Теодор выслушал эту весть спокойно.

– Помяни Господи его душу! – равнодушно сказал он.

– И умер покойничек, вот так, ни с того, ни с сего! Был здоров, мог прожить еще сотни лет, а вот только то, что он страшно гневался и не помнил себя, а потом еще морил себя голодом из-за постов… Ведь у нас в доме, слава Богу, всего было вволю, пан был у нас и видел, разве только птичьего молока не доставало. Только вот эти посты, за которые его каноник уже распекал, да потом еще гнев…

Тут старый Ошмянец вздохнул.

– Ну, вот и умер!

Теодор стоял и смотрел на него, не обнаруживая ни печали, ни любопытства.

– У меня есть здесь письмо к пани Беате, то есть не знаю, как теперь ее фамилия, егермейстерше Паклевской, так? – спросил старик.

– Да, так, – отвечал Тодя, – но вы очень хорошо сделали, сударь, что не отдали его прямо ей; моя мать больна, и хотя она очень давно уже не видела отца, все же не может быть, чтобы эта новость не произвела на нее впечатления. Будь, что будет!

– А вот видите, – прервал его шляхтич, – все болтали, что он отказался от родной дочери и все оставил старшей – Кунасевич, которая за подкоморием, ее зовут Тереза, – а это неправда. Кунасевич этого очень хотела; но старик, когда захворал, изменил завещание, и вот вам это лучше будет видно из письма каноника.

Он взглянул на Теодора, думая, что это известие радостно поразит его; но тот остался совершенно холоден. Он взял письмо, взглянул на написанное на нем имя матери и начал вертеть письмо в руках…

– Садитесь, сударь, и будьте гостем, – обратился он к старику. – Я должен приготовить мать; я не знаю, что она решит…

– Как это, что решит? – подхватил удивленный шляхтич.

– Если отец столько лет отрекался от собственного ребенка, не желая его знать и позволяя ему страдать, – сказал Паклевский, – кто знает, стоит ли принимать то, что он изменил только в час смерти. Мать моя…

Старик открыл рот и произнес:

– Ах, Боже милосердный!

И оба умолкли.

Пока они так разговаривали, егермейстерша, находясь в обычном состоянии внутреннего беспокойства, увидела в окно сани и испугалась, потому что к ним редко заглядывали чужие; она позвала служанку, отправила ее на разведку и, узнав, что шляхтич с сыном пошли в его комнату, вбежала за ними.
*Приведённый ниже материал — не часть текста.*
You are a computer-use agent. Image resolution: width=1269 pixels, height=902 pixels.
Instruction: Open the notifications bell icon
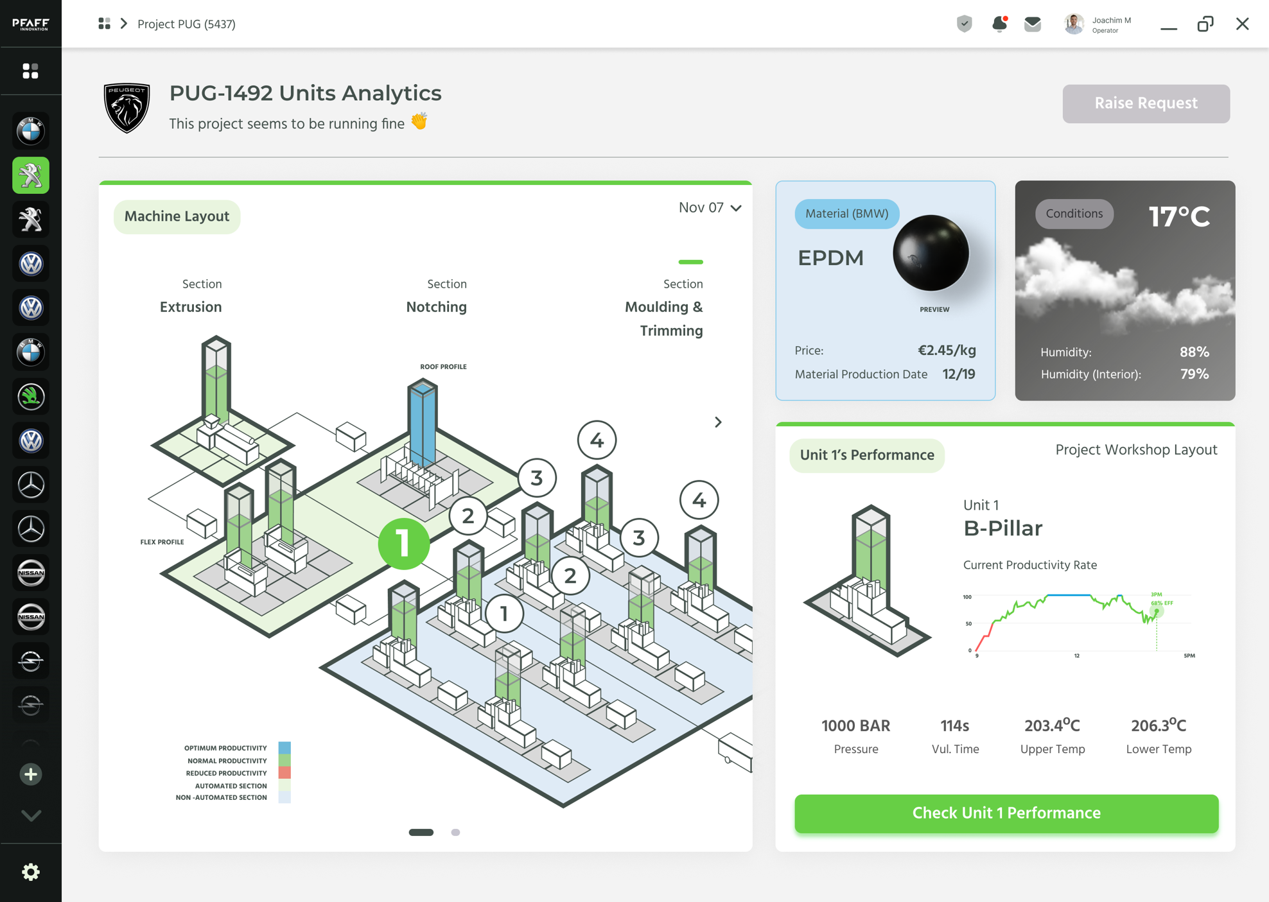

Глаза ее искали сына и незнакомого приезжего, который, заметив ее, отступил назад, вперив в нее затуманенный слезами взгляд.

Некоторое время все молчали.

– Что за дело? Ко мне? Или к сыну? Что случилось? – спросила Беата, стараясь угадать, что еще грозило ей.

– Да, есть дело, о котором мы еще поговорим, дорогая мама, – сказал Теодор, – а теперь надо принять и угостить этого пана…

Говоря это, он кивнул головой шляхтичу и проводил мать в ее комнату. Она шла за ним, вся дрожа и повторяя только одно:

– Что случилось? Что случилось?

– Дорогая матушка, – начал Теодор, – вот письмо из Божишек от секретаря воеводича.

Беата побледнела и вытянула руку вперед.

– Насколько я мог понять из отрывистых слов посланного, старик умер…

Услышав это, она бросила письмо, которое подал ей сын, и, подойдя к молитвенному столику, стала на колени. Это была и молитва, и необходимое успокоение души; брызнули слезы, она поплакала и поднялась с колен, подкрепленная.

– Дай мне письмо, – сказала она.

Теодор счел за лучшее предупредить ее сейчас же о той новости, которую привез шляхтич.

– По-видимому, дед перед смертью, несмотря на происки тетки, изменил свое решение и иначе распорядился своим имуществом, – сказал он.

Зная гордый характер матери, Паклевский думал, что она отклонит запоздалое доказательство отцовской любви… Но у нее оживилось лицо, заблестели глаза и задрожали руки, разрывавшие конверт; она хотела сказать что-то и не смогла: не хватило дыхания.

– Ах, этого не может быть, не может быть! – тихо шепнула она.